Where to Start and How to Learn Linux#

鸟哥的linux私房菜. Although reads verbose, it sometime quite beginner-friendly.

To really learn Linux, you should force yourself to use it for all your works. So start by pick up a Linux distributions. e.g. Debian, Ubuntu, Fedora.

They all come with good documentations. Just follow the documentation to start your journey.

Linux may not have the exact software you might expect in Windows or Mac, but there are softwares to achieve the same purpose.

Record useful commands/softwares in your personal notebook.

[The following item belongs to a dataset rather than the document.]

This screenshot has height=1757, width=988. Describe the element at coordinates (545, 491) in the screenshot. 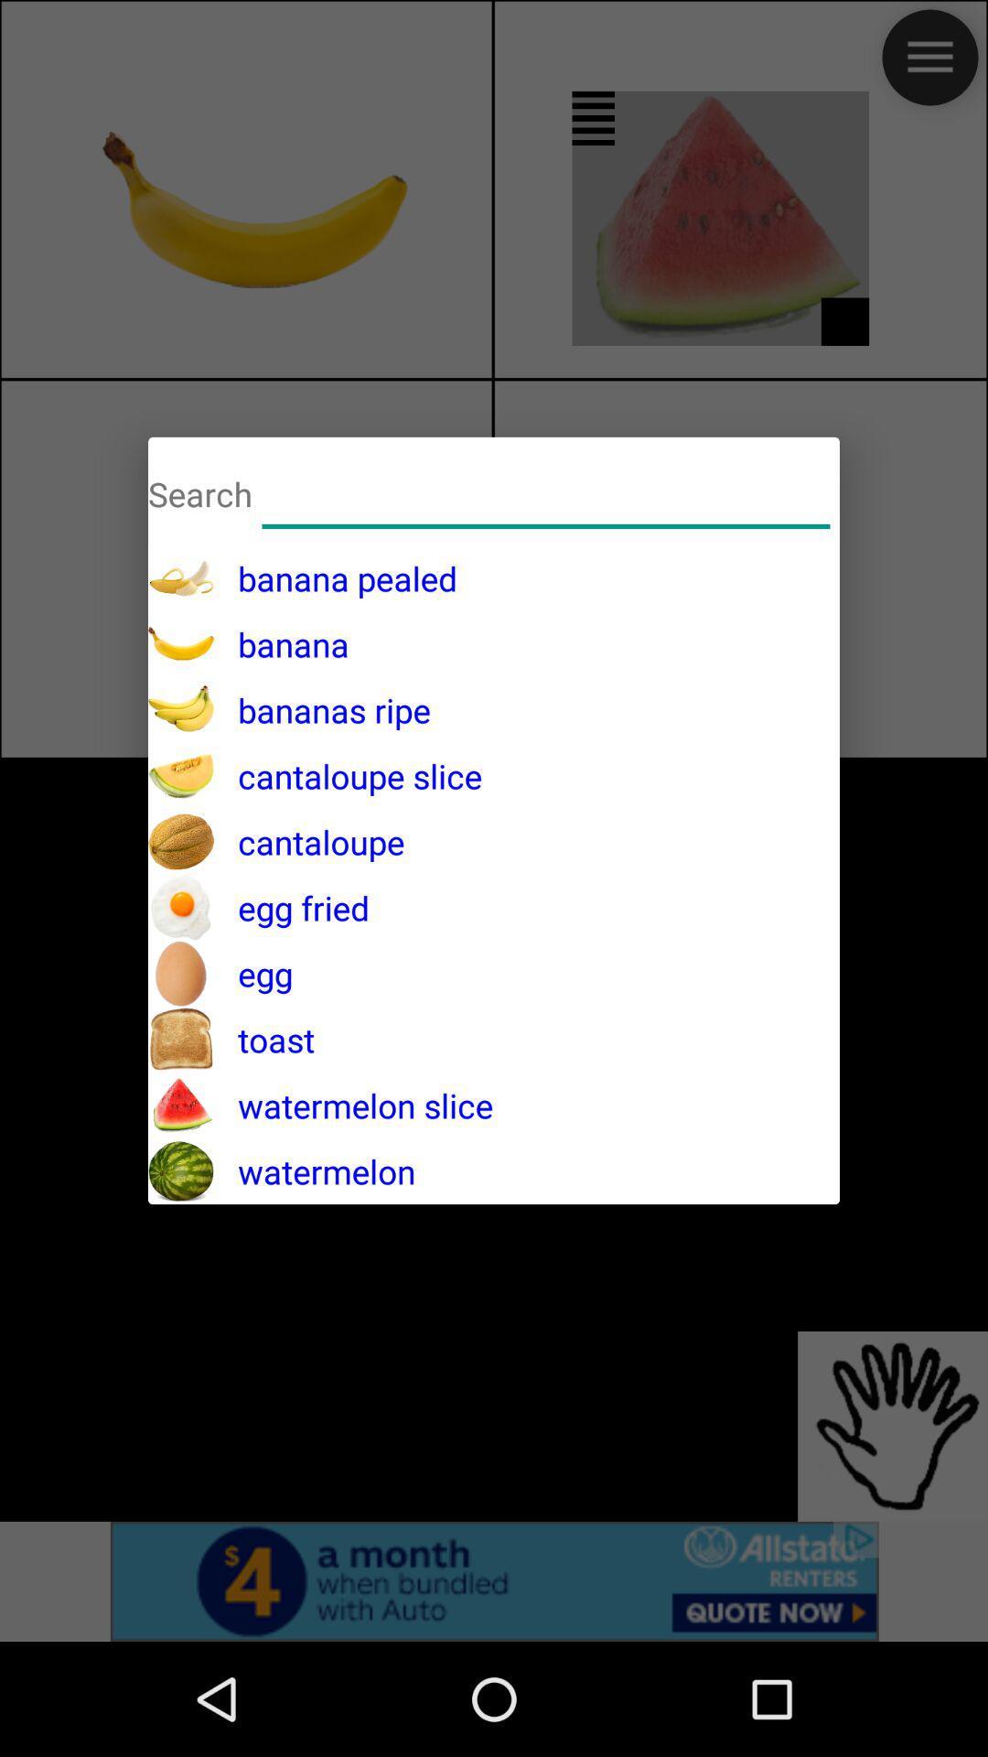

I see `banana` at that location.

To the author’s experience, there are few tasks that are impossible or too costly to be done under Linux. You might need a virtual machine or Wine [1] to accomplish these task.

1. Bank of China, login web interface.
2. QQ, wechat. (alternatives: use web based wechat, http://wx.qq.com/)
3. Games. (alternatives: Use Wine, or dual boot with a real Windows)

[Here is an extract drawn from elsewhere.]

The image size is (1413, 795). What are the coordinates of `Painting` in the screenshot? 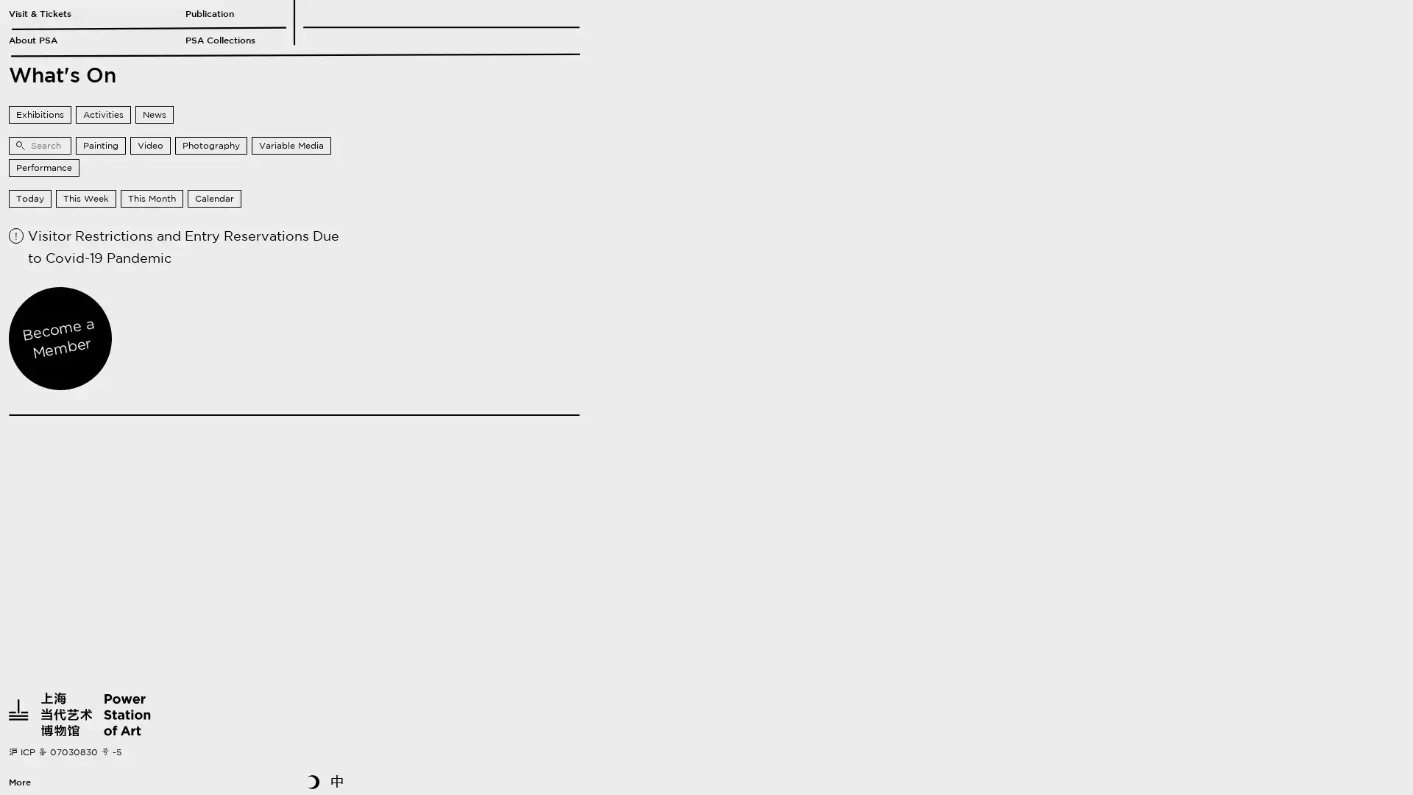 It's located at (100, 145).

[1] WineHQ - Run Windows applications on Linux, BSD, Solaris and macOS. https://www.winehq.org/

Where to Get Help#

RTFM (Read The Fucking Manual) —- said folk

  • Search in Google, with keywords and name of your Linux distributions

  • Most commands come with a manual

    You can open a command window and type man commandname to access its documentation. Or type man man to get help of man itself.

  • Ask who knows linux

File System Organization#

“Everything is a file” — a feature of Unix(-like) system

Linux (absolute) path starts by a slash “/”, called root directory, there is no C:\ or D:\.

The separator between directories is “/”, in contrast to Windows’ “".

Relative path starts by “.”. e.g.

  • ./a.txt, file a.txt in the current directory.

  • ../a.txt, file a.txt in the directory of one level up.

  • ../b/a.txt, file a.txt in the directory of one level up then down into b.

“~” is short for your home directory “/home/\({USER}", "\){USER}” is your user name.

Linux directories are arranged by their category (e.g. program, setting, library or document), not by software name or company name (like in Windows).

/home       user data all go here
/boot       linux kernal and configurations about booting.
/bin        essential system programs (commands)
/lib        system library
/etc        system configurations. mostly in plain text.
/usr/bin    general software executable
/usr/lib    general software library
/usr/share  software documentation and (default) settings
/var/log    system logs
/dev        hardware devices (shown as files)
/proc       information about currently running programs
/sys        settings of hardware and linux kernel

The files of a software will be spread in /usr/bin, /usr/lib, /usr/include, /usr/share etc., according to the catalog of each file. Unlike Windows software, mostly in C:\Program Files. In order to manage the spreading files (and software dependency), most Linux systems come with a “Package Manager”. In Debian (also Ubuntu), it is APT (command apt-get).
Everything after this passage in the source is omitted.